[Data for locating visible targets]
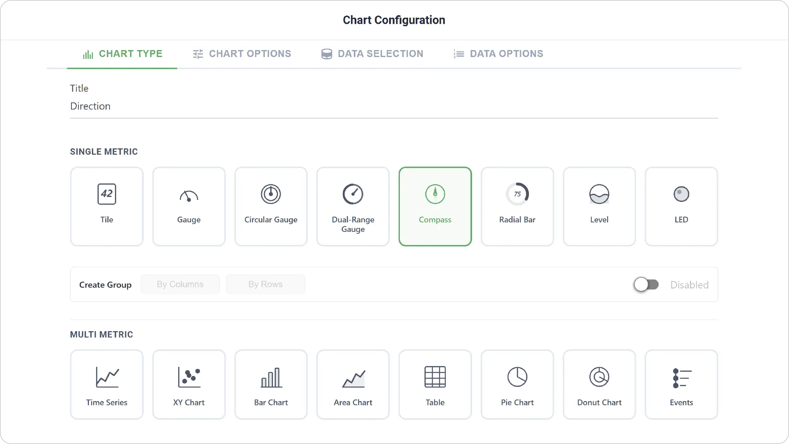Select the Level chart icon
This screenshot has height=444, width=789.
point(599,206)
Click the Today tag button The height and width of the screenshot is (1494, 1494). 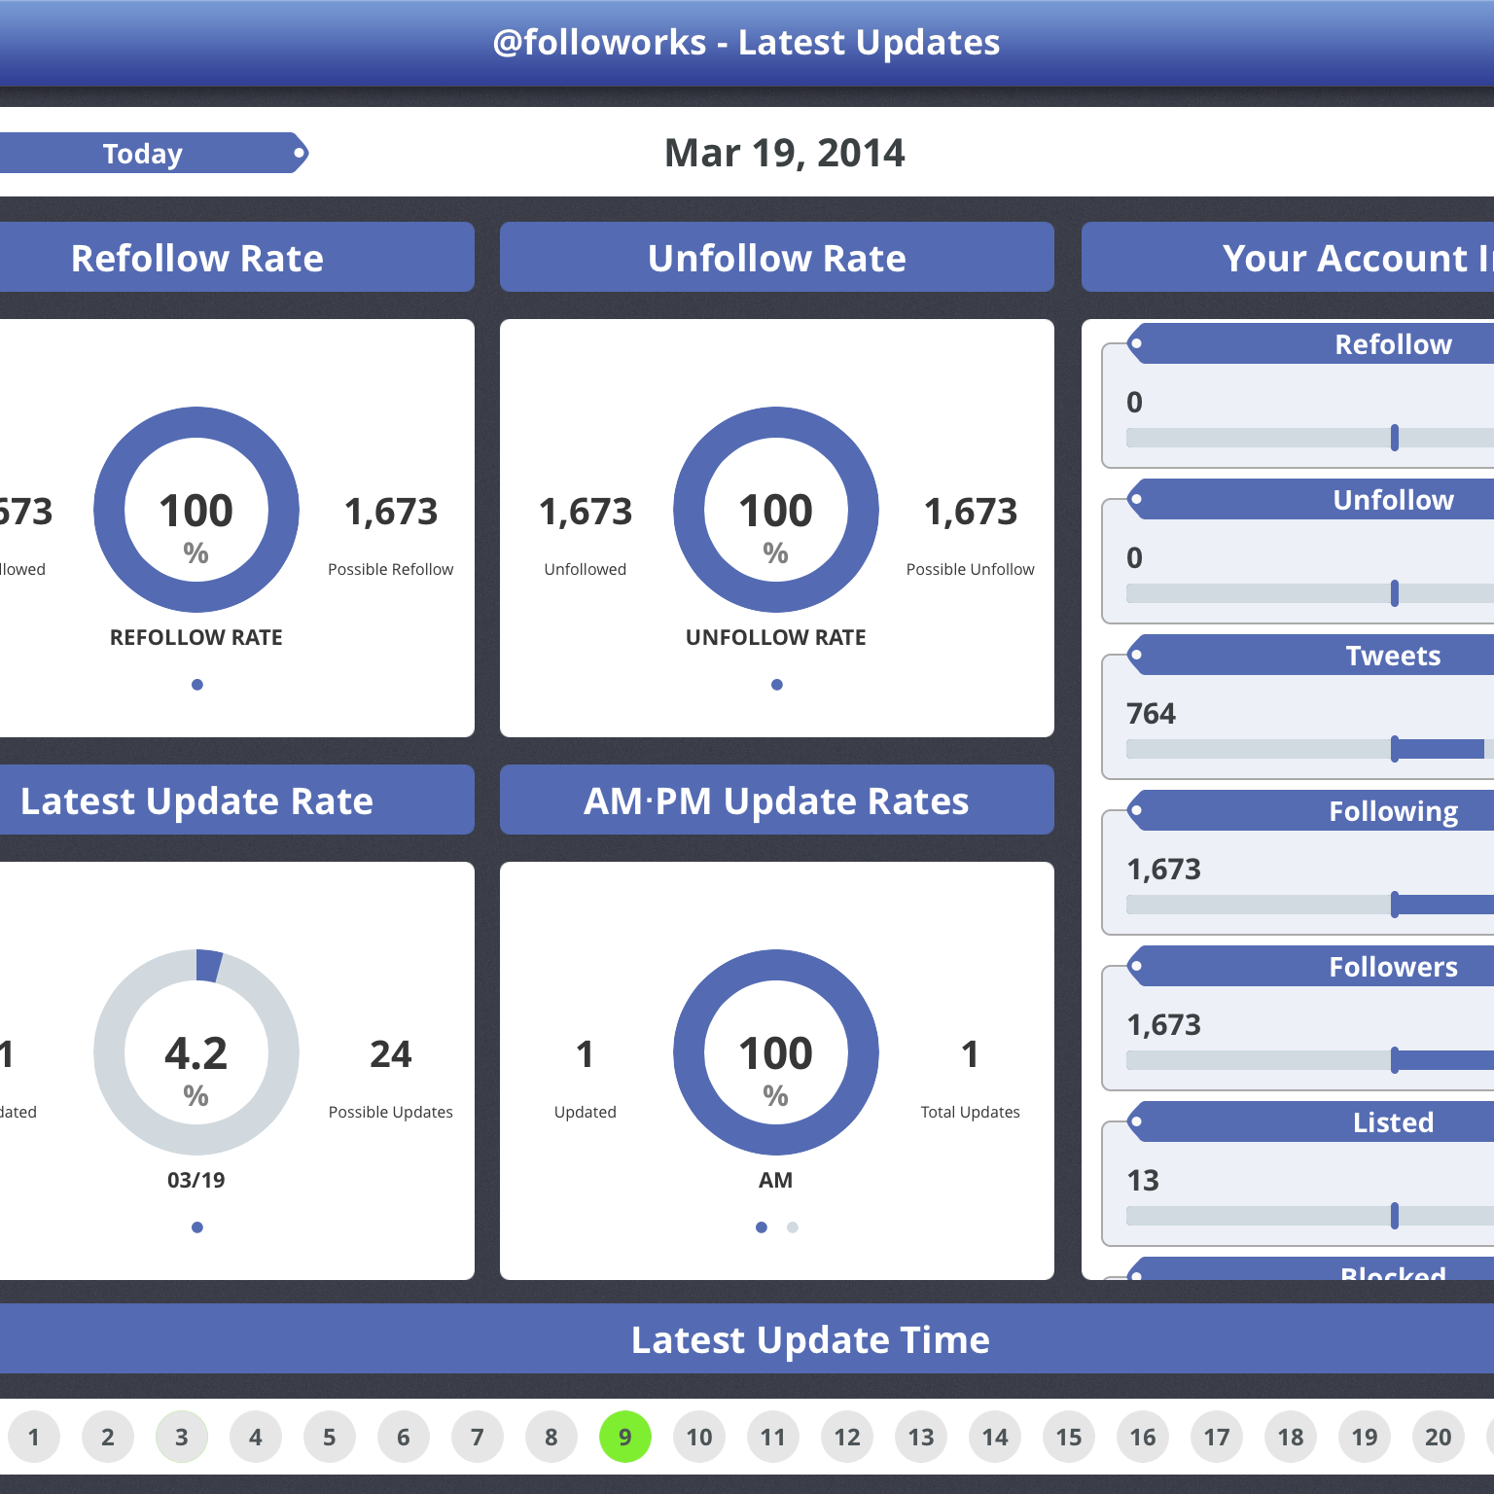click(x=146, y=154)
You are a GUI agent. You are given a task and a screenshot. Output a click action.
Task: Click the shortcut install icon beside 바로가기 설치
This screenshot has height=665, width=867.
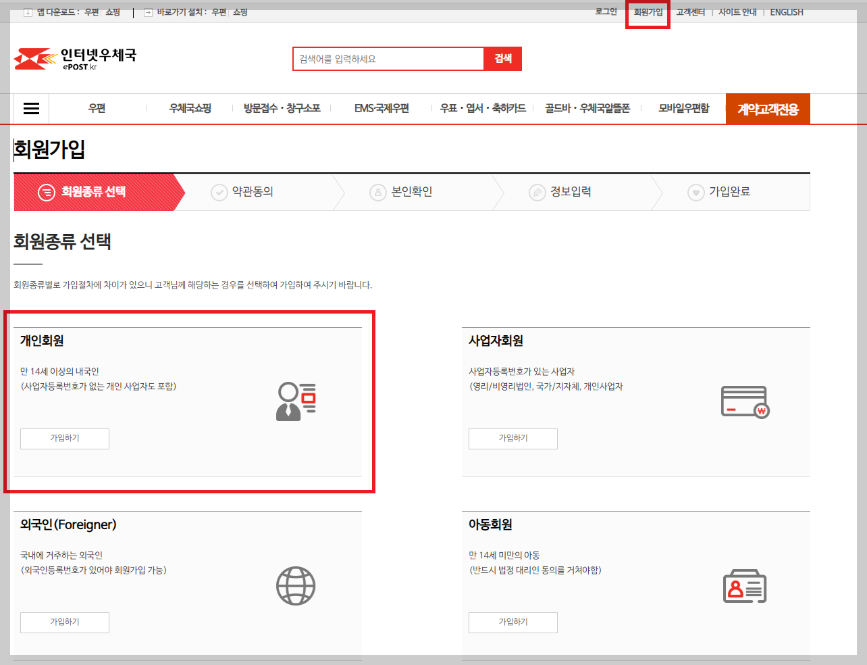[x=148, y=11]
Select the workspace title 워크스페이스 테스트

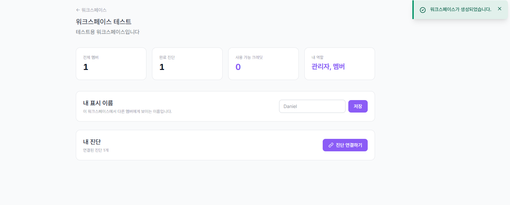(102, 21)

* [Given exercise]:
Please copy everything from the line containing "You are a GUI" down to the end of the data, word for word, leaving out the pictures.

* [Solution to the problem]:
You are a GUI agent. You are given a task and a screenshot. Output a click action.
Task: Click the shortcut install icon beside 바로가기 설치
This screenshot has height=665, width=867.
[x=148, y=11]
Select the workspace title 워크스페이스 테스트

(102, 21)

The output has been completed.